Un territorio che si racconta
Molti registi, a vario titolo e con taglio diverso, hanno voluto raccontare i luoghi e le persone delle centrali idroelettriche della Valle di Daone. Le trasformazioni del paesaggio, le storie di chi ha vissuto questo cambiamento o semplicemente la bellezza “artificiale” e al tempo stesso selvaggia di questi luoghi, sono diventate così protagoniste di film e documentari.
Un poco più che ventenne Ermanno Olmi venne inviato in Valle di Daone per documentare la nascita dell’impianto idroelettrico dell’Alto Chiese. Realizzò tre documentari: “Manon Finestra 2” (1956), realizzato in collaborazione con Pier Paolo Pisolini, “Tre fili fino a Milano” e “Alto Chiese” (1961), accomunati dalla particolare attenzione rivolta alla condizione degli “umili”, agli uomini che lavorano agli impianti, al rapporto fra gli operai e la popolazione locale e alla natura, silenziosa protagonista dell’avanzare della modernità.

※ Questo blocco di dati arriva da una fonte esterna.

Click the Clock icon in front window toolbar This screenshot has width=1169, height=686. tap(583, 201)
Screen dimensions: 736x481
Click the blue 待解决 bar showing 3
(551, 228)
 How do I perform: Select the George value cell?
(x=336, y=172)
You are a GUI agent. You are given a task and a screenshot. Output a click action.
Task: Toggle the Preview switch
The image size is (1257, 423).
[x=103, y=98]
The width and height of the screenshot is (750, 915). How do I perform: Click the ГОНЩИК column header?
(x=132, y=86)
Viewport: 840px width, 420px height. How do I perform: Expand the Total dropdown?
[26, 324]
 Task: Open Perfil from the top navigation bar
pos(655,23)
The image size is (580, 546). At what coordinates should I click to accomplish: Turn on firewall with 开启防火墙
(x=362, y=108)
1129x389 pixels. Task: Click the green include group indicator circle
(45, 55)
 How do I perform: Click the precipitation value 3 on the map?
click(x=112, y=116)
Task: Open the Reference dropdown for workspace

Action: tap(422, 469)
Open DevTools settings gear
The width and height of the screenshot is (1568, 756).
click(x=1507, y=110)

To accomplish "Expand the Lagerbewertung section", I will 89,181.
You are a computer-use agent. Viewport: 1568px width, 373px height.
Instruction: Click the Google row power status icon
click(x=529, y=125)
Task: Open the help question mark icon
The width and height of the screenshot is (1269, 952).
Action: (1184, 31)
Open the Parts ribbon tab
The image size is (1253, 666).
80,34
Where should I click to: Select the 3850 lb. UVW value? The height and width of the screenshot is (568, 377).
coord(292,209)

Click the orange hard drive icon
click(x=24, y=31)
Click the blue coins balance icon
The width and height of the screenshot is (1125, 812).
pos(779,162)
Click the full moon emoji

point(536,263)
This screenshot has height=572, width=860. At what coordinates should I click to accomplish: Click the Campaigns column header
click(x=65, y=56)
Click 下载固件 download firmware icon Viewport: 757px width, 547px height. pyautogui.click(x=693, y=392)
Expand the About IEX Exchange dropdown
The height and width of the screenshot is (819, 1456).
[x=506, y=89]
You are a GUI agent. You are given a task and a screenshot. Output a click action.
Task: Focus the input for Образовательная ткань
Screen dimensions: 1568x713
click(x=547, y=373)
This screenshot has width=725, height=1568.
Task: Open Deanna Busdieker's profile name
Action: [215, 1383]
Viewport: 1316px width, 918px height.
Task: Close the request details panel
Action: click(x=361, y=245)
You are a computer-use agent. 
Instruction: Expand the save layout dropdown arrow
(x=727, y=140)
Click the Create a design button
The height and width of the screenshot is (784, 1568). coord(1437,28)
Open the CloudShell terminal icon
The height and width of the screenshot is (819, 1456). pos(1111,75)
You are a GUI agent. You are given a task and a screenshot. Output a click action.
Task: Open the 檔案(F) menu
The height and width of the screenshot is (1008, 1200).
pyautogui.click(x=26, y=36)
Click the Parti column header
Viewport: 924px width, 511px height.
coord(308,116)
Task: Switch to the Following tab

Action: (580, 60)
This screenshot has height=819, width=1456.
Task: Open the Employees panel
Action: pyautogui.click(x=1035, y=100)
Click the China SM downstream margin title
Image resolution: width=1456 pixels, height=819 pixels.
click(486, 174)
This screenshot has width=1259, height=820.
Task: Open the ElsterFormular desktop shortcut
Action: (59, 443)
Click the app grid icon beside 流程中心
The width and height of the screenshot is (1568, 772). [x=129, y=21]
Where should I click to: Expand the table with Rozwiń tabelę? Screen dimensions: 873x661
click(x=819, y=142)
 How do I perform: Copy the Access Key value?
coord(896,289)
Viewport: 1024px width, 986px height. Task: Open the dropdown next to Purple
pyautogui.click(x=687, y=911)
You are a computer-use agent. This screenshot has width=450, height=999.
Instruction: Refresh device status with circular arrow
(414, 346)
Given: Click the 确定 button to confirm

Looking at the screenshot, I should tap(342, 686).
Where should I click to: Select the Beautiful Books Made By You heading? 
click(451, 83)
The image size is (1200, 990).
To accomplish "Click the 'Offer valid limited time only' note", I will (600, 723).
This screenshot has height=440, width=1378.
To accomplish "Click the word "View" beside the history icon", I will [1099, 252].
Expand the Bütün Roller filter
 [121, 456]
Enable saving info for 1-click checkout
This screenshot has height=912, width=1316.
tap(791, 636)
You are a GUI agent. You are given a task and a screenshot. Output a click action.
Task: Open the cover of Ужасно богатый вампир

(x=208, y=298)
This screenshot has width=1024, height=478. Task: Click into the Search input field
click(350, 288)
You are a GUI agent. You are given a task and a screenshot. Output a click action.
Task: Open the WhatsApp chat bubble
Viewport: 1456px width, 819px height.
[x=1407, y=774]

Il regista bresciano Angio Zane documentò la Valle di Daone prima e dopo i lavori con “Acque dell’Adamello”.
Più recentemente Katia Bernardi, regista e autrice trentina, ha firmato “Gli Uomini della Luce” (2011), un documentario che attraversa oltre mezzo secolo di storia insieme ad alcuni dei lavoratori che hanno vissuto in prima persona l’impresa della costruzione delle grandi centrali idroelettriche. Sempre Katia Bernardi ha realizzato “Funne. Le donne di Daone, la loro storia, la loro comunità” (2013), un progetto del Comune di Daone sostenuto dall’Assessorato alle Pari Opportunità della Provincia Autonoma di Trento. Le “Funne” di Daone, ossia le donne, sono state videointervistate e hanno raccontato la loro esperienza di vita con riferimenti – ovviamente per le più anziane – ai cambiamenti derivanti dai “grandi lavori”. Ne è nato così un intenso documentario che racconta, per la prima volta, il punto di vista femminile attorno a questioni fino a questo momento prettamente maschili.